The difference in stopping distance between 25 and 30 feet must be a few feet. Lets not act like you would hit and kill the kid cause you were driving 30mph when you started stopping.
jrmg|9 years ago
A vehicle travelling at 20mph (32km/h) would stop in time to avoid a child running out three car-lengths in front. The same vehicle travelling at 25mph (40km/h) would not be able to stop in time, and would hit the child at 18mph (29km/h). This is roughly the same impact as a child falling from an upstairs window. The diagram below illustrates the impact at various speeds. The greater the impact speed, the greater the chance of death. A pedestrian hit at 30mph has a very significant one in five chance of being killed. This rises significantly to a one in three chance if they are hit at 35mph
Or the charts here:
https://one.nhtsa.gov/nhtsa/Safety1nNum3ers/august2015/S1N_S...
STRML|9 years ago
maxerickson|9 years ago
A vehicle traveling at 30 mph has about 40% more kinetic energy than the same vehicle traveling at 25 mph.
It will also close more of the available braking distance during the reaction period (only 20%, but that's a lot).
So the collision speed for the higher initial speed will be greater than the difference in the initial speeds, not lesser.
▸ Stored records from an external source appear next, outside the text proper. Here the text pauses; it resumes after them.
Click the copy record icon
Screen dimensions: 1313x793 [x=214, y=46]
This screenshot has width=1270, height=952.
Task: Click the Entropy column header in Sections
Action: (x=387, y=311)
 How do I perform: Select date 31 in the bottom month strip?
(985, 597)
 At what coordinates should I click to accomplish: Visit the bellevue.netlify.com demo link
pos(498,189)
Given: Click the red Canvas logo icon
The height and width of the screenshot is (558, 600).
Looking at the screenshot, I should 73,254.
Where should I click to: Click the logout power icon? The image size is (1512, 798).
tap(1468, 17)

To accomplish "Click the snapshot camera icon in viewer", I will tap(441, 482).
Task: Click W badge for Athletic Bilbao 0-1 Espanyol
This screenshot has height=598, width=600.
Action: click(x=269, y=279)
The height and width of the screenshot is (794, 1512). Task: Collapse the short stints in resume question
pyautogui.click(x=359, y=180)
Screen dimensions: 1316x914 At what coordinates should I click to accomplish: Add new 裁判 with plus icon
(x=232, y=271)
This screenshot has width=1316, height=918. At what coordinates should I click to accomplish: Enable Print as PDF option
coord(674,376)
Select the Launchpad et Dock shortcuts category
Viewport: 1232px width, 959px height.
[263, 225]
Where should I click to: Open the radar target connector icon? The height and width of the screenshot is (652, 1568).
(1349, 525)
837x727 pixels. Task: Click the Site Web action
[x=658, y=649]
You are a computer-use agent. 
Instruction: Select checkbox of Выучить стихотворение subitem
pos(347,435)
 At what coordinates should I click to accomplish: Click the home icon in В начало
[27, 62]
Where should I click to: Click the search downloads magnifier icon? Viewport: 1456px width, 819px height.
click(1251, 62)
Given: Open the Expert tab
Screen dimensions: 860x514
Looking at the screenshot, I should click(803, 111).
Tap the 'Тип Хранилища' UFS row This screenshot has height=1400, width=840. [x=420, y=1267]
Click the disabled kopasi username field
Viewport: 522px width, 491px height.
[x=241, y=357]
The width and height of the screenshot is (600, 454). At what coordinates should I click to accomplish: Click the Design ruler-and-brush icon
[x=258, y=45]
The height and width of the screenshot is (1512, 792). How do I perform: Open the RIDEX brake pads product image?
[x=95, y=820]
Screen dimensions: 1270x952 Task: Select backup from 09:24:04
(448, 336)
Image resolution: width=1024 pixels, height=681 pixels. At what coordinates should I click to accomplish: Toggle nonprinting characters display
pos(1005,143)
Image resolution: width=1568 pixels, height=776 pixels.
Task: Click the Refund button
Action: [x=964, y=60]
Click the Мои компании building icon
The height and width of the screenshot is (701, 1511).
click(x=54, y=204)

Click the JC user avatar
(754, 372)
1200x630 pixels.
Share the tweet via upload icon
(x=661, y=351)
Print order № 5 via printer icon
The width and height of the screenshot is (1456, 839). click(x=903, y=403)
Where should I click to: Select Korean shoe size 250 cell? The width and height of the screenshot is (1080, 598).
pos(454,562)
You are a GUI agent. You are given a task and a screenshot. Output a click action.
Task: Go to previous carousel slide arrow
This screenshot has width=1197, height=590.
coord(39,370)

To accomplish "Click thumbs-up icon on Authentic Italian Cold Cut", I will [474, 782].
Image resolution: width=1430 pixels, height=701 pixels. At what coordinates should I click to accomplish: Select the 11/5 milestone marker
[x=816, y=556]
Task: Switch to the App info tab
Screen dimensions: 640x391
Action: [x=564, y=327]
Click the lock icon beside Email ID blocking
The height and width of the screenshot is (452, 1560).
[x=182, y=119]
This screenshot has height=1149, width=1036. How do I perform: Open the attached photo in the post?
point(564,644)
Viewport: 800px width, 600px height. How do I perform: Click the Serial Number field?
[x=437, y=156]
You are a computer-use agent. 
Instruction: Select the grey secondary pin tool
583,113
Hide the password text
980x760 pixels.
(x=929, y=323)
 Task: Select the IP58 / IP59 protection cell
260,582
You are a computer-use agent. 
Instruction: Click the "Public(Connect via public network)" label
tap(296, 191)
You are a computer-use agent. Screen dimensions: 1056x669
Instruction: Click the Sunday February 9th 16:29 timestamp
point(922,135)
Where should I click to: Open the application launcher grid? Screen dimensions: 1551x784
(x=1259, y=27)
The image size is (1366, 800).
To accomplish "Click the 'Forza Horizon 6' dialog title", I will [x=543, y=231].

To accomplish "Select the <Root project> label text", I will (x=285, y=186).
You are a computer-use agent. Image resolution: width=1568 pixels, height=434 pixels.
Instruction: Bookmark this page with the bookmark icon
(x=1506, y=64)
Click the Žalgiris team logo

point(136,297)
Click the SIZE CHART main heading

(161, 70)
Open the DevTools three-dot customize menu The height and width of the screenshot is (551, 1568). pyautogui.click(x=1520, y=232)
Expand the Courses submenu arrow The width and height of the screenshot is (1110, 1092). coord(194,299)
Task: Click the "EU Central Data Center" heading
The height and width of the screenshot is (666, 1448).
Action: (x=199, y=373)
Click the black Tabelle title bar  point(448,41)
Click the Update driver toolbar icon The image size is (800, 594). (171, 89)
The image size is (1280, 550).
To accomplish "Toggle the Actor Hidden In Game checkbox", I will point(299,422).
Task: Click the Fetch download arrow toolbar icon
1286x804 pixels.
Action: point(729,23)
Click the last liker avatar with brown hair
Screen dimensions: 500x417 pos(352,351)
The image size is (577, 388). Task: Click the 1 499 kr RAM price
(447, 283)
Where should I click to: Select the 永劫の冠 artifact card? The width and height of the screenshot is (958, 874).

That said, doing other things to improve pedestrian safety are likely to be more effective than sweating the posted speed limit.
gnud|9 years ago
In this case, it has absolutely nothing to do with road safety. But if you drive over the posted limit, you are killing slightly more (fractional) people than if you keep to the limit.
eCa|9 years ago
I doubt that would be true if no one was speeding. I also doubt that self driving cars will be speeding (considering liability) so it would be interesting to se how the result of such studies change once self driving vehicles are commonplace.